## Data to process
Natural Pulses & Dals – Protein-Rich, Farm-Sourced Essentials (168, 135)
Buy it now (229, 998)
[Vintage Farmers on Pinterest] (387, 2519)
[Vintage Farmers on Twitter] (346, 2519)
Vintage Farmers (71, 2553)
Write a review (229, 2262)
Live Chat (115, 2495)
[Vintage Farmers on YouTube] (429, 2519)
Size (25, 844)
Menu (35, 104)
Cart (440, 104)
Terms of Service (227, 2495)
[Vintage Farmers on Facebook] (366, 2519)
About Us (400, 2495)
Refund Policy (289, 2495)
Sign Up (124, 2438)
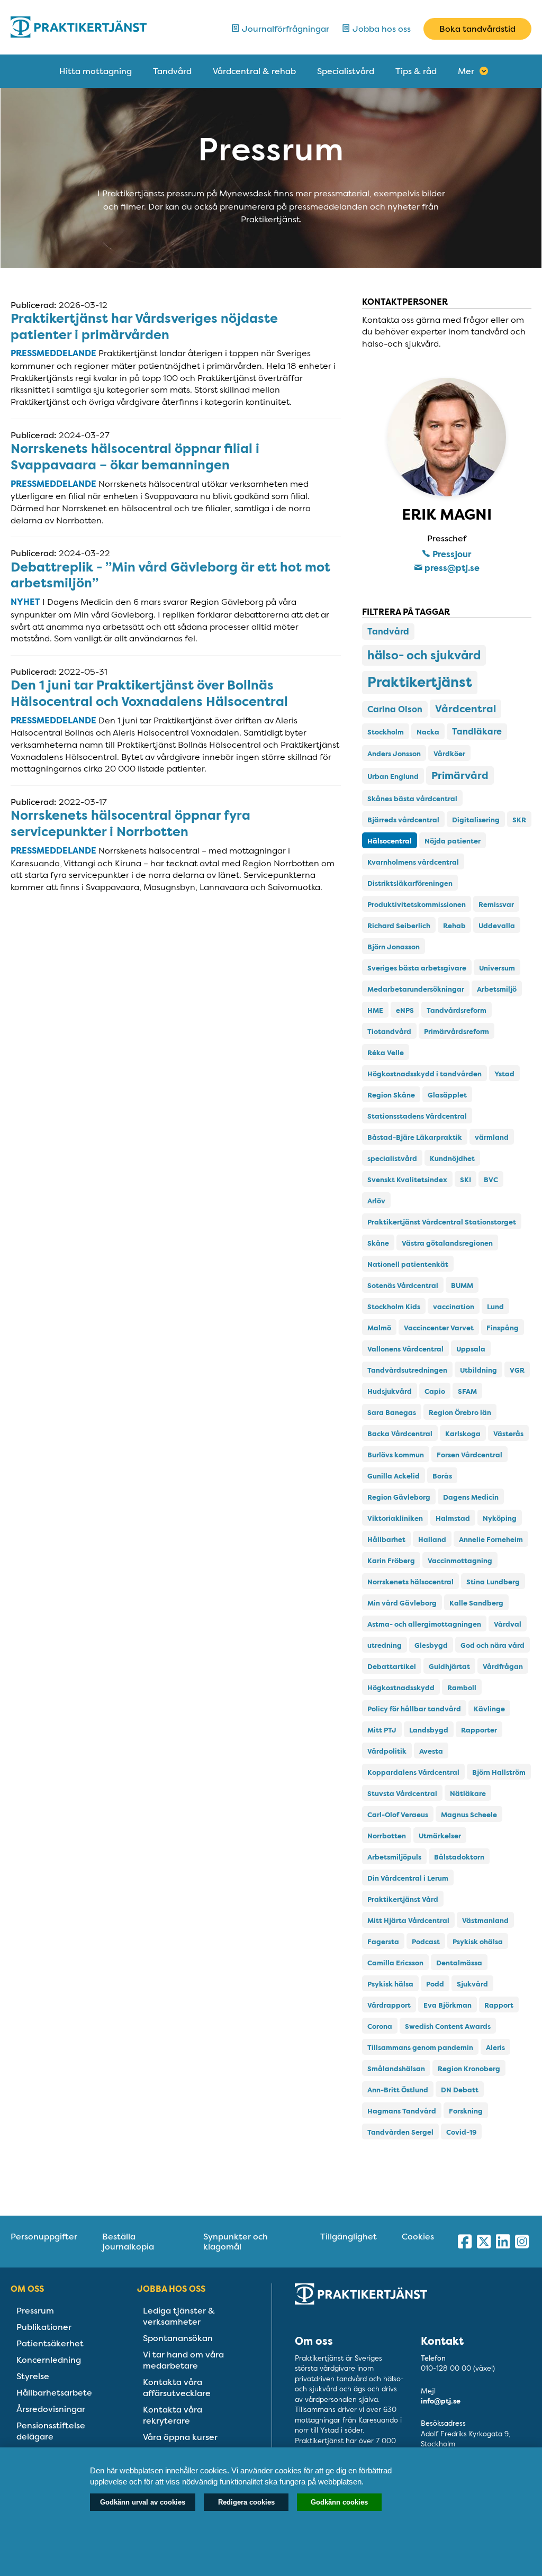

## Directions for this task
Repeat every line above exactly, minus the pictures.

## Problem solution
Natural Pulses & Dals – Protein-Rich, Farm-Sourced Essentials (168, 135)
Buy it now (229, 998)
[Vintage Farmers on Pinterest] (387, 2519)
[Vintage Farmers on Twitter] (346, 2519)
Vintage Farmers (71, 2553)
Write a review (229, 2262)
Live Chat (115, 2495)
[Vintage Farmers on YouTube] (429, 2519)
Size (25, 844)
Menu (35, 104)
Cart (440, 104)
Terms of Service (227, 2495)
[Vintage Farmers on Facebook] (366, 2519)
About Us (400, 2495)
Refund Policy (289, 2495)
Sign Up (124, 2438)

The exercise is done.